The old cardigan

This is the story of a journey that hasn’t ended. Not yet. I think I am right in the middle.  When I started I thought it would be simple. It could have been, and yet… How to peel the skin and not see the flesh?  How to not-know the bones are right underneath? 

What started as a drafted path is still drafting…. I pulled a loose thread from the rim of one of the sleeves of an old cardigan, to find myself with various yarns at my feet, halfway through. I am aware if I continue pulling, my old cardigan will become… I don’t know what. 

Maybe fabric?  

At the end of 2020 I made a decision: I will jump out of the cycle of the fashion industry. 

By that time, I had a foot in and a foot out of the food industry already. The paradox is that I work within that industry, but after all these years, I have created an evolving functional, relational, local network that enriches my life in ways that an exile like me never would have imagined. What started as a challenge given the differences in culture [Mediterranean gastronomy is difficult to beat] has become an entanglement of gardens, allotments, people [definitely people], parks, forests, sea… learnings, creativity, and deliciousness.  

I thought I would give it a go to the fashion industry. 
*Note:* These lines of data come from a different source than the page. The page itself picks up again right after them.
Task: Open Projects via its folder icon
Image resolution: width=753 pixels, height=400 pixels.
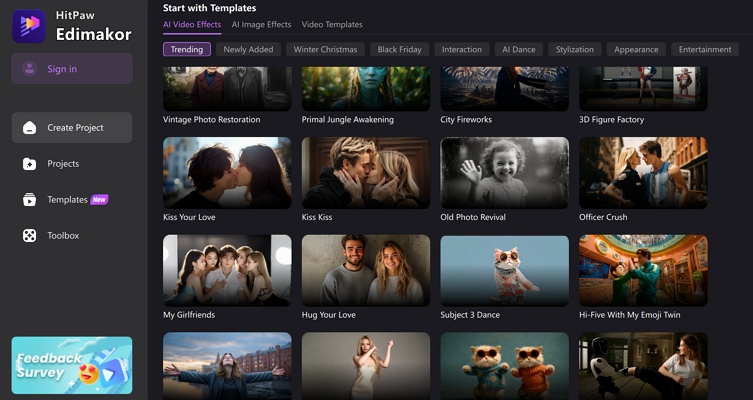Action: 30,164
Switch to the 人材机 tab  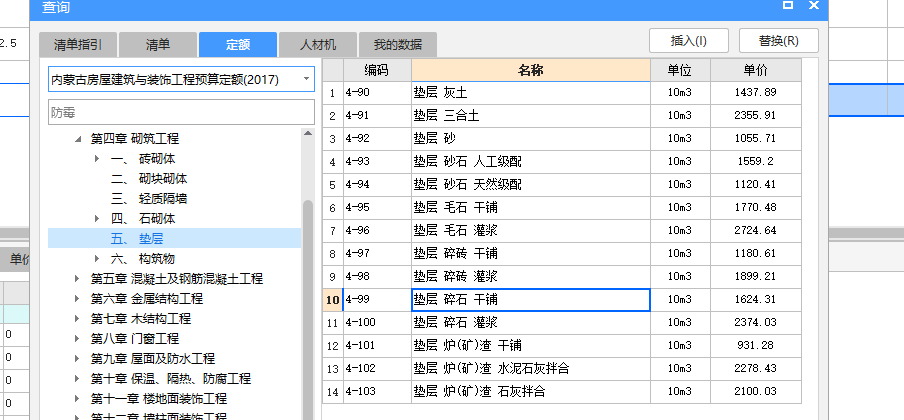point(303,45)
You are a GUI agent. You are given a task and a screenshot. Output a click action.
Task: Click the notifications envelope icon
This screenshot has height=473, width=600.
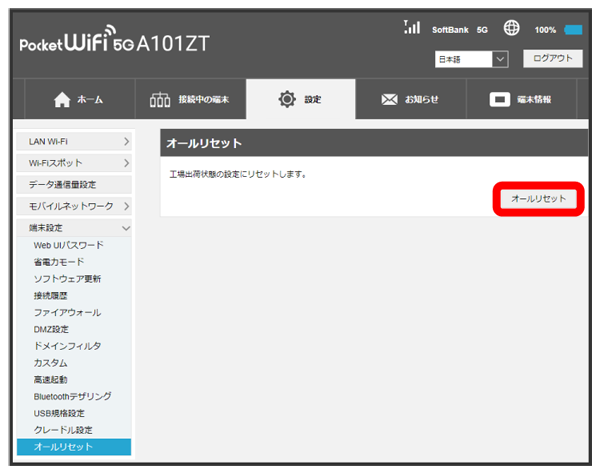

To find the thread of my old cardigan, where to start pulling, the first step, wasn’t difficult, I had it crystal clear: Stop shopping. So I did. The covenant was signed in a beautiful ritual a cold morning of December 2020. A sensible voice told me… what about leaving the door ajar? Not pulling all the thread? Okey, okey… The decision was to buy ONE garment a year. That includes shoes and accessories, not socks or gloves [one day maybe I will knit my own ones]   

The first year was fun. Pulling the thread, watching it becoming colourful yarns, the sensation of freedom, the warmth of the old cardigan was still there… What did it make it to my wardrobe? I thought a lot about it. A beautiful new cardigan? Or something that I really need? My sense of responsibility won and a very useful rain trousers came home. 

At the end of the year, some of my friends were part of an interesting workshop about letting go, I watched them. In January 2022, after a process of listening to every dress, every skirt, every t-shirt, even every sock [every single one of them], I became a donor. More than half of my wardrobe moved homes. Rituals to say goodbye, happy friends. I felt light. 

Too light maybe? I was not a big shopper, fast fashion never seduced me, but fabrics, awww fabrics… wild silks, hand knitted cardigans, leather, cottons, wools, linens… the textures, the beauty! 

Beauty? after a few months in 2022 I felt… like something was fading. I became aware that a different process had started knitted in the fabric of my being, definitely I had tap into something more complex, something deeper was going on, I spent time observing myself… I was disappearing!

I realised I didn’t look myself at the mirror anymore, I mean, to wash my teeth I would look at my face, at my mouth, at the parts… but not at the whole. I had stopped the deliciousness of warm baths, the laughter of trying new combinations with old cloths, the pleasures of textures, the beauty of fabrics. 

What if my identity is weaved so intrinsically within the culture I live in that my mind doesn’t know how to find alternative ways of looking at myself? I have peeled my skin to discover there is flesh showing through the tears of modernity. It feels like my body is paralysed inside a ‘camisa de fuerza’, and I don’t know how to look at me, I can see the flesh, but my brain is not communing, not yet… 

My body is falling apart.

My body feels unseen. Invisible.

Three days ago, I told this story in our OpenMic. I mean it is still a draft, but the outlines now are both penciled and erased at the same time, like a connection that was missing, or numbed, is now looking for new neural pathways. The conversation, the questions, the shared invisibility. Something shifted. I don’t know exactly what yet… but I know it has something to do with fabric… and conversations.